INSTRUCTIONS FOR THE TASK
Print every row below verbatim, leaving out the pictures.

··· RECORDED INFORMATION ···

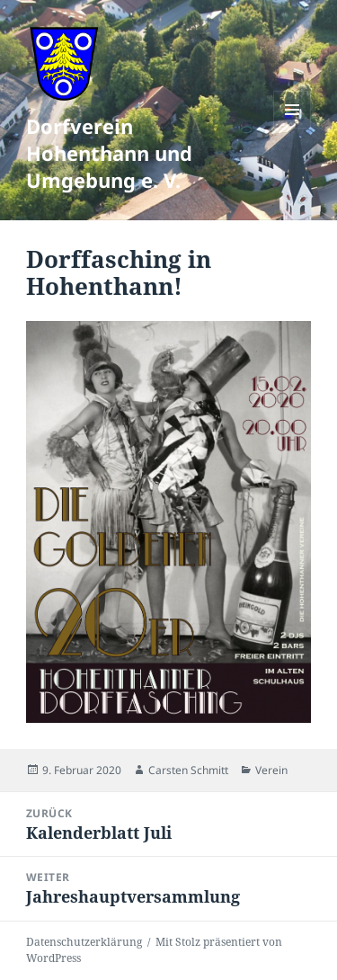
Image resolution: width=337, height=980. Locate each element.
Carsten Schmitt (188, 770)
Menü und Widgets (292, 128)
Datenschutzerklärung (84, 941)
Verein (271, 770)
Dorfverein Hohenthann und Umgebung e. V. (109, 153)
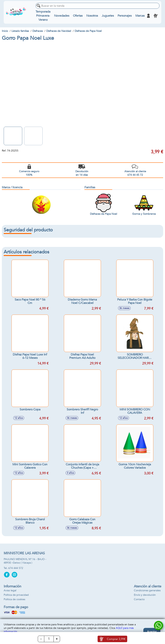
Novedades (62, 16)
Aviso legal (10, 590)
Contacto (139, 599)
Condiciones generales (147, 590)
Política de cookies (15, 599)
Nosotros (92, 16)
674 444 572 (16, 568)
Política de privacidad (16, 595)
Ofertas (78, 16)
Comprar (116, 639)
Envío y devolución (145, 595)
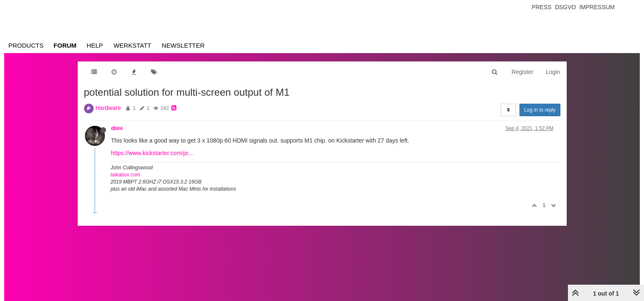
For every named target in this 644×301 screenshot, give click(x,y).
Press (541, 7)
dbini (117, 128)
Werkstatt (132, 45)
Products (26, 45)
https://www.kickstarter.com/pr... (152, 153)
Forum (65, 45)
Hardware (108, 108)
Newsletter (183, 45)
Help (94, 45)
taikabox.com (125, 175)
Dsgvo (565, 7)
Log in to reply (540, 110)
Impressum (597, 7)
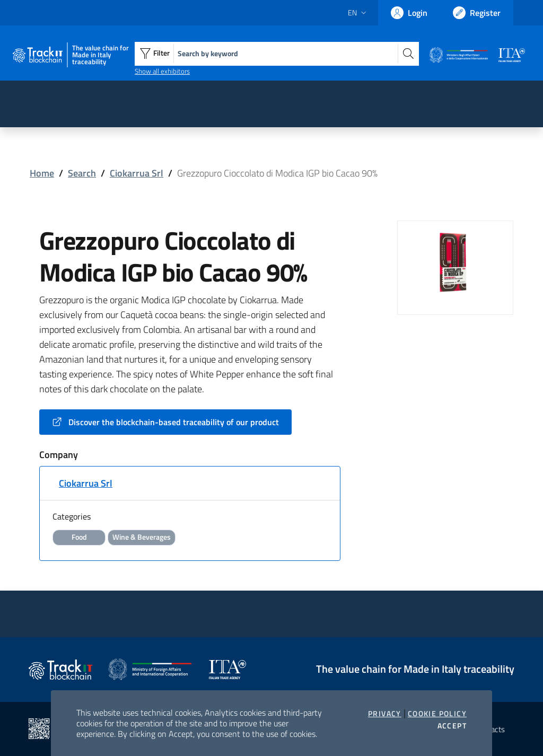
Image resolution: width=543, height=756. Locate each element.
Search (82, 173)
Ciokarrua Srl (136, 173)
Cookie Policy (437, 714)
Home (42, 173)
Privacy (384, 714)
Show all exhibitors (162, 71)
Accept (452, 726)
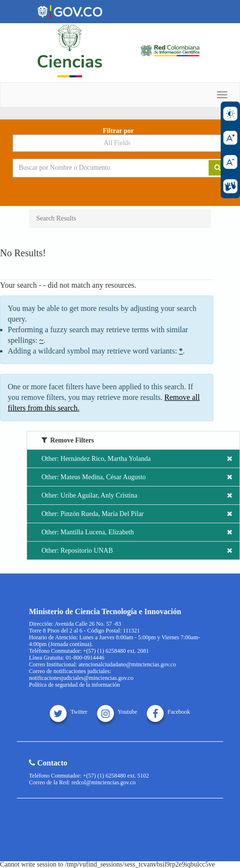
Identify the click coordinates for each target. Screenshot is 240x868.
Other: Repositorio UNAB (137, 550)
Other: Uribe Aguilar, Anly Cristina (137, 495)
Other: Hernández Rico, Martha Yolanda (137, 458)
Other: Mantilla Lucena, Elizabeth (137, 532)
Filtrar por (118, 131)
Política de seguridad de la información (74, 685)
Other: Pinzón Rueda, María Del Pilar (137, 514)
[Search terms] (103, 168)
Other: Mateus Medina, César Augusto (137, 477)
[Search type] (120, 143)
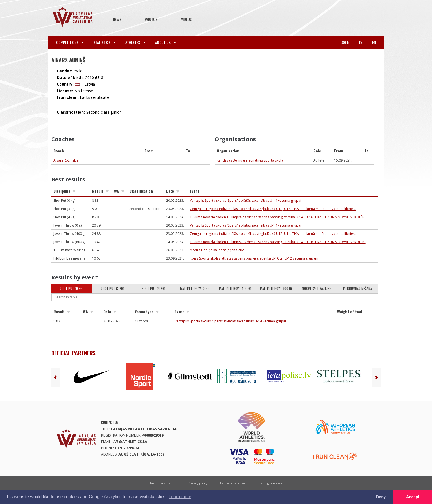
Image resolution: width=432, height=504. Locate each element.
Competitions (70, 42)
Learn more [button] (180, 497)
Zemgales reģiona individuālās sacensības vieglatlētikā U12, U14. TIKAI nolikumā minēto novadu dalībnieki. (273, 209)
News (117, 19)
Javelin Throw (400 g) (235, 288)
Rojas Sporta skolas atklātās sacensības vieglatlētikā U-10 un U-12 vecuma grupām (254, 258)
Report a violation (163, 483)
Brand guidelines (270, 483)
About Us (165, 42)
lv (361, 42)
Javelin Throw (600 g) (276, 288)
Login (345, 42)
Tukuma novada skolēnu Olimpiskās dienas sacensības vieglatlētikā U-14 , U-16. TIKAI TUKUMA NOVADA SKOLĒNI (278, 217)
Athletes (135, 42)
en (374, 42)
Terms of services (232, 483)
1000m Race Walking (317, 288)
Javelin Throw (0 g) (194, 288)
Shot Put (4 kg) (153, 288)
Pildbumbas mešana (357, 288)
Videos (186, 19)
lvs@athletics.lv (130, 442)
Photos (151, 19)
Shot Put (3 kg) (112, 288)
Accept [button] (413, 497)
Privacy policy (198, 483)
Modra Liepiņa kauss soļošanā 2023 (218, 250)
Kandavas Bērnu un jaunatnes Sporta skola (250, 160)
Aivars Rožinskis (66, 160)
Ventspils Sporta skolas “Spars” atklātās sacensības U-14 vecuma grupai (245, 200)
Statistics (104, 42)
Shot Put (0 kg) (72, 288)
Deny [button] (381, 497)
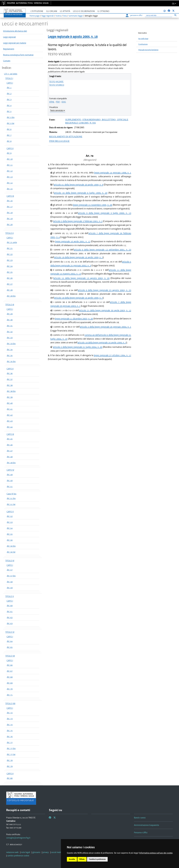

···

FINAL RESULT
Image resolution: width=337, height=980. Locate each element.
Carsten Schmitt (188, 770)
Menü und Widgets (292, 128)
Datenschutzerklärung (84, 941)
Verein (271, 770)
Dorfverein Hohenthann und Umgebung e. V. (109, 153)
Novedades (62, 16)
Aviso legal (10, 590)
Contacto (139, 599)
Condiciones generales (147, 590)
Política de cookies (15, 599)
Nosotros (92, 16)
674 444 572 (16, 568)
Política de privacidad (16, 595)
Ofertas (78, 16)
Comprar (116, 639)
Envío y devolución (145, 595)
For every named target in this 644×301 screenshot, give click(x,y).
Press (541, 7)
dbini (117, 128)
Werkstatt (132, 45)
Products (26, 45)
https://www.kickstarter.com/pr... (152, 153)
Forum (65, 45)
Hardware (108, 108)
Newsletter (183, 45)
Help (94, 45)
taikabox.com (125, 175)
Dsgvo (565, 7)
Log in to reply (540, 110)
Impressum (597, 7)
Image resolution: width=543, height=756. Locate each element.
Search (82, 173)
Ciokarrua Srl (136, 173)
Cookie Policy (437, 714)
Home (42, 173)
Privacy (384, 714)
Show all exhibitors (162, 71)
Accept (452, 726)
Identify the click coordinates for each target. Screenshot is 240x868.
Other: Repositorio UNAB (137, 550)
Other: Uribe Aguilar, Anly Cristina (137, 495)
Other: Hernández Rico, Martha Yolanda (137, 458)
Other: Mantilla Lucena, Elizabeth (137, 532)
Filtrar por (118, 131)
Política de seguridad de la información (74, 685)
Other: Pinzón Rueda, María Del Pilar (137, 514)
[Search terms] (103, 168)
Other: Mateus Medina, César Augusto (137, 477)
[Search type] (120, 143)
Image resolution: width=432, height=504. Locate each element.
Competitions (70, 42)
Learn more [button] (180, 497)
Zemgales reģiona individuālās sacensības vieglatlētikā U12, U14. TIKAI nolikumā minēto novadu dalībnieki. (273, 209)
News (117, 19)
Javelin Throw (400 g) (235, 288)
Rojas Sporta skolas atklātās sacensības vieglatlētikā U-10 un U-12 vecuma grupām (254, 258)
Report a violation (163, 483)
Brand guidelines (270, 483)
About Us (165, 42)
lv (361, 42)
Javelin Throw (600 g) (276, 288)
Login (345, 42)
Tukuma novada skolēnu Olimpiskās dienas sacensības vieglatlētikā U-14 , U-16. TIKAI TUKUMA NOVADA SKOLĒNI (278, 217)
Athletes (135, 42)
en (374, 42)
Terms of services (232, 483)
1000m Race Walking (317, 288)
Javelin Throw (0 g) (194, 288)
Shot Put (4 kg) (153, 288)
Pildbumbas mešana (357, 288)
Videos (186, 19)
lvs@athletics.lv (130, 442)
Photos (151, 19)
Shot Put (3 kg) (112, 288)
Accept [button] (413, 497)
Privacy policy (198, 483)
Modra Liepiņa kauss soļošanā 2023 (218, 250)
Kandavas Bērnu un jaunatnes Sporta skola (250, 160)
Aivars Rožinskis (66, 160)
Ventspils Sporta skolas “Spars” atklātās sacensības U-14 vecuma grupai (245, 200)
Statistics (104, 42)
Shot Put (0 kg) (72, 288)
Deny [button] (381, 497)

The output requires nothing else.